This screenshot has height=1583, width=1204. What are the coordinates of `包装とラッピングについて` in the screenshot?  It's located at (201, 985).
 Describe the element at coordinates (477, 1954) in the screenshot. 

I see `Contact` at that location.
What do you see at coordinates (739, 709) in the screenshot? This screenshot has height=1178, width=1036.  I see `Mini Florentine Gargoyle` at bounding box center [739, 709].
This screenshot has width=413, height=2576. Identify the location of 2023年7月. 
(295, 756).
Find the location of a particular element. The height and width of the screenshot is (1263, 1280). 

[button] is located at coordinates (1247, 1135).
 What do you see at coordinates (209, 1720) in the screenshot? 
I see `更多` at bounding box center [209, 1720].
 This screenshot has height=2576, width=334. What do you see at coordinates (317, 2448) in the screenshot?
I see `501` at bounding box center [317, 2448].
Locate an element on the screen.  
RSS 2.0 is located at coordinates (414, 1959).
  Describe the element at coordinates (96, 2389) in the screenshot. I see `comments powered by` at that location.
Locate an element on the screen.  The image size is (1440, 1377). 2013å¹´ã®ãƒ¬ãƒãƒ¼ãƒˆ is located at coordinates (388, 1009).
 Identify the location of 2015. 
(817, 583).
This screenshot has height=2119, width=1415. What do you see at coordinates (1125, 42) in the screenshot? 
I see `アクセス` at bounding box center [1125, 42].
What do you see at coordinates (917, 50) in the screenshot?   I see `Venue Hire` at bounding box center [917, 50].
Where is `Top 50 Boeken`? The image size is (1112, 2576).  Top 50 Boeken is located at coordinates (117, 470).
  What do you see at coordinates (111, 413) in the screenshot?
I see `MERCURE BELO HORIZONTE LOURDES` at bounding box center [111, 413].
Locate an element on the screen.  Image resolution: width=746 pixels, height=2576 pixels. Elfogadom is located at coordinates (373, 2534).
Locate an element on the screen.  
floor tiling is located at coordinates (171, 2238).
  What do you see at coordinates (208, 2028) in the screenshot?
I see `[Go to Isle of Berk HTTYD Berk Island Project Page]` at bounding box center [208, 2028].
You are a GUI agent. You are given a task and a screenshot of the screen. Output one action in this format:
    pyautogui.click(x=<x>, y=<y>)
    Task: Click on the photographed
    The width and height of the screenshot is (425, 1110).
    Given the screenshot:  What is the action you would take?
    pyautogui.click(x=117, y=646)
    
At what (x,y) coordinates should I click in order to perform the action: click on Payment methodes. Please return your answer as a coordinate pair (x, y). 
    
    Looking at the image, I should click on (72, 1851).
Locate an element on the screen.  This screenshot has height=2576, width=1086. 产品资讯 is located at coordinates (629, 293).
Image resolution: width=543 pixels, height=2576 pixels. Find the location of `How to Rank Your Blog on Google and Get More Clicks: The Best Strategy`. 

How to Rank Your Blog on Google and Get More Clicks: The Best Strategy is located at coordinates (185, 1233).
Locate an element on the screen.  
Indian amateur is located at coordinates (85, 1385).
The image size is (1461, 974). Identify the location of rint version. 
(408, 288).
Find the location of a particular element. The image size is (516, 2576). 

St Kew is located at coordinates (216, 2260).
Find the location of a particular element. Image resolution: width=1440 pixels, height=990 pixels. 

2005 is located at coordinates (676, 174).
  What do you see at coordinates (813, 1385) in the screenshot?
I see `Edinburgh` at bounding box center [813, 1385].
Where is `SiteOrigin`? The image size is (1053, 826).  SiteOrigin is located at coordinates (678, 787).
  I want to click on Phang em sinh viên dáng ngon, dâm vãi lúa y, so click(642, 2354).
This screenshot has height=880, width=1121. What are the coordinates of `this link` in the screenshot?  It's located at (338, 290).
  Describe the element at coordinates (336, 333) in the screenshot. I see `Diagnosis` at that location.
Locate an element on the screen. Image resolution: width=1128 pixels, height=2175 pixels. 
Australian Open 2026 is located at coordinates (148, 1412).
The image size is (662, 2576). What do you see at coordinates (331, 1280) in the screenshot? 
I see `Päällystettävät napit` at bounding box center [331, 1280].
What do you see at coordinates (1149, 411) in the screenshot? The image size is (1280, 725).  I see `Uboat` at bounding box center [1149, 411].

_执行操作:_ 将上方列表中从包含"At what (x,y)"的那一行到包含"coordinates (629, 293)."的那一行（首尾两行均包括在内）改写为 Markdown 表格，两列分别命名为"序号"和"文本"，每行一条，空行略去。

_预期输出:_
| 序号 | 文本 |
|---|---|
| 1 | At what (x,y) coordinates should I click in order to perform the action: click on Payment methodes. Please return your answer as a coordinate pair (x, y).  |
| 2 |     Looking at the image, I should click on (72, 1851). |
| 3 | Locate an element on the screen.  This screenshot has height=2576, width=1086. 产品资讯 is located at coordinates (629, 293). |